- **DOCUMENT SEGMENT**:
Forward Industries, Inc. is a fully integrated design, development and manufacturing solution provider for top tier medical and technology customers worldwide. As a result of the continued expansion of our design development capabilities through our wholly-owned subsidiaries, IPS and Kablooe, we are now able to introduce proprietary products to the market from concepts brought to us from a number of different sources, both inside and outside the Company.

 

The COVID-19 pandemic continues to impact our business. The increase in global consumer demand, coupled with the global shipping container shortage, dramatically increased demand for both ocean freight and ground transportation. These factors led to a significant increase in freight costs, particularly from the Asia-Pacific region. Labor shortages at US ports and in ground transportation services caused container ships to spend a significant amount of time waiting to be unloaded and to arrive at our warehouses. These factors caused an increase in the demand and cost of ground transportation and delayed consumer availability for many of our products in the first quarter of fiscal 2022. The timing and extent of these COVID-19 related transportation disruptions is still largely unknown but are expected to continue throughout fiscal 2022.

 

COVID-19 may further impact our business in ways we cannot predict, and such impacts could be significant. The current and economic impact may continue to negatively impact our results of operations, cash flows and financial position in future periods as well as that of our customers, including their ability to pay for our services and to choose to allocate their budgets to new or existing projects which may or may not require our services. The long-term financial impact on our business cannot be reasonably estimated at this time. As a result, the effects of COVID-19 may not be fully reflected in our financial results until future periods.

 

 

 18 

 

 

Until the pandemic is fully controlled, we expect business conditions to remain challenging.  In response to these challenges, we will continue to focus on those factors that we can control: closely managing and controlling our expenses; aligning our design and development schedules with demand in a proactive manner as there are changes in market conditions to minimize our cash operating costs; pursuing further improvements in the productivity and effectiveness of our development, selling and administrative activities and, where appropriate, taking advantage of opportunities to enhance our business growth and strategy.

- **PROVIDED DATA**:
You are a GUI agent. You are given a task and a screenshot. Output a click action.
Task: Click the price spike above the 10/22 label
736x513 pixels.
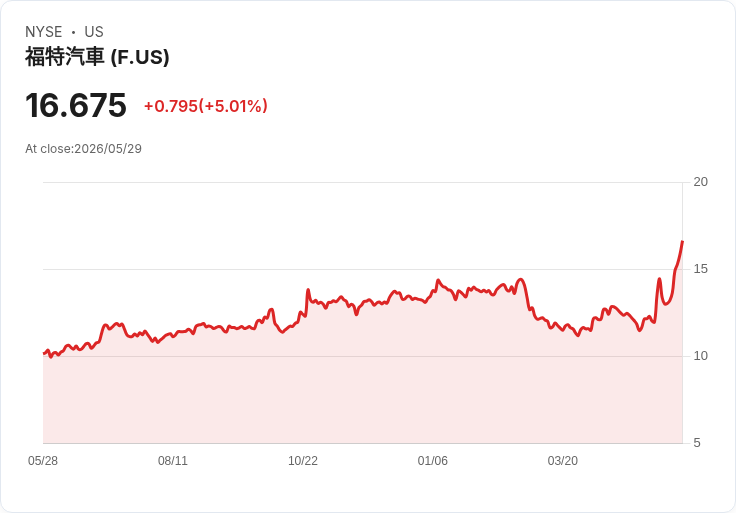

- **PROBLEMS TO WORK ON**:
1 > In the Forward Industries excerpt, copy everything from "The COVID-19 pandemic" down to "throughout fiscal 2022.", substituting "shipping rates" for "freight costs".
2 > According to the Forward Industries excerpt, through which wholly-owned subsidiaries has the company expanded its design development capabilities?

- **SOLUTIONS BY TASK**:
1 >
The COVID-19 pandemic continues to impact our business. The increase in global consumer demand, coupled with the global shipping container shortage, dramatically increased demand for both ocean freight and ground transportation. These factors led to a significant increase in shipping rates, particularly from the Asia-Pacific region. Labor shortages at US ports and in ground transportation services caused container ships to spend a significant amount of time waiting to be unloaded and to arrive at our warehouses. These factors caused an increase in the demand and cost of ground transportation and delayed consumer availability for many of our products in the first quarter of fiscal 2022. The timing and extent of these COVID-19 related transportation disruptions is still largely unknown but are expected to continue throughout fiscal 2022.

2 > IPS and Kablooe.